Human Remains Discovered During Trench Work

By Karen Gould

Human skeletal remains were uncovered just west of the Indian Dormitory on Mackinac Island Wednesday, November 4, during trenching work to add a new water line to the building. The remains, thought to be Indian, were secured until work was finished and then reburied at the site.

The 171-year-old former Indian Agency in Marquette Park is being converted by Mackinac State Historic Parks into a fine arts gallery.

"We know that Marquette Park is a sensitive area," said Dr. Lynn Evans, the curator of archaeology for Mackinac State Historic Parks. "The goal is always to minimize the disturbance, but when you get into areas that haven't been previously disturbed, there is always a possibility of finding remains."

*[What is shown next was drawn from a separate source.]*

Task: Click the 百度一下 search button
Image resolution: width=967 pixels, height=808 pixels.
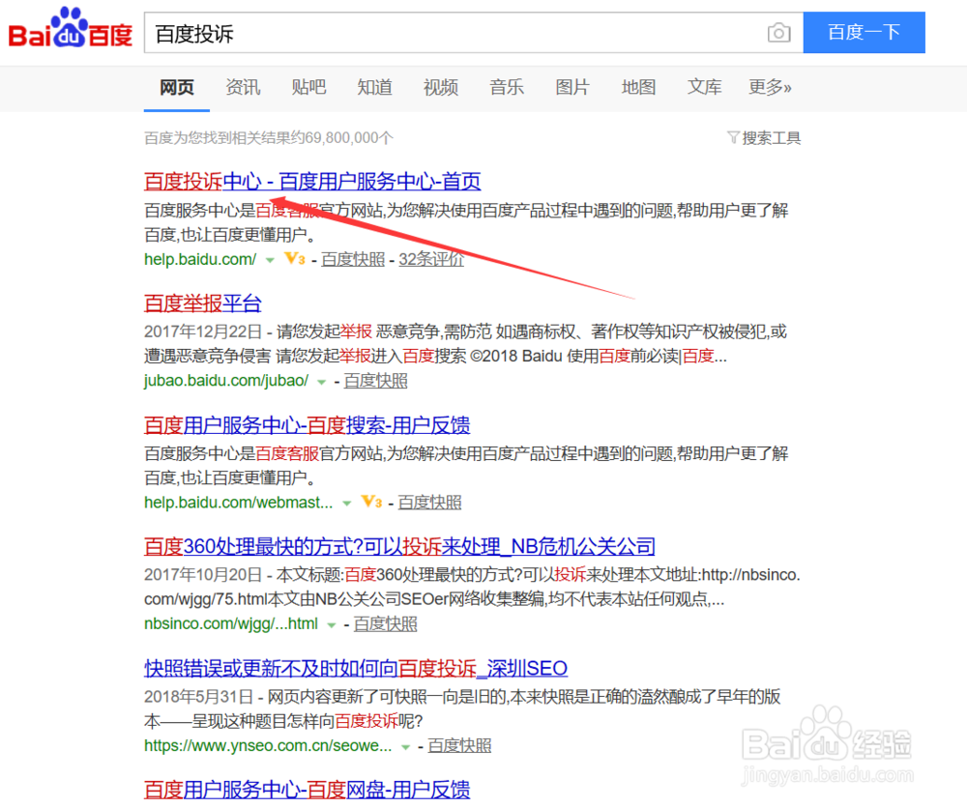Action: click(864, 32)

For any construction work on a park site, said Dr. Evans, the staff tries to map out areas where work already has taken place, with a plan to perform as much work as possible in the same area.

"You always try to go where it has been disturbed," she said, "but with utilities, you never quite know where the previous disturbances are."

The park follows federal guidelines when it finds human remains and artifacts, said Steve Brisson, chief curator for Mackinac State Historic Parks. That protocol includes having Dr. Evans on site during any excavation work in case such items are discovered.

The shore area below the east bluff, including what is now Marquette Park, was used for centuries for Native burials, Mr. Brisson said, so the discovery this fall wasn't surprising.

When the skeletal remains were discovered, the location of the bones was recorded, then they were stored in a secure location in the immediate area until Belonga Excavating of St. Ignace repaired a water drainage problem in the trench.

Under the guidelines, and out of respect for the deceased, the park does not conduct any investigation or even measure the bones for future research.

"We do nothing with them," Mr. Birsson noted. "We tried to leave them undisturbed. If the trench could have been dug on the edge of it where they could have been left in, we wouldn't even have removed them, but we had to remove them."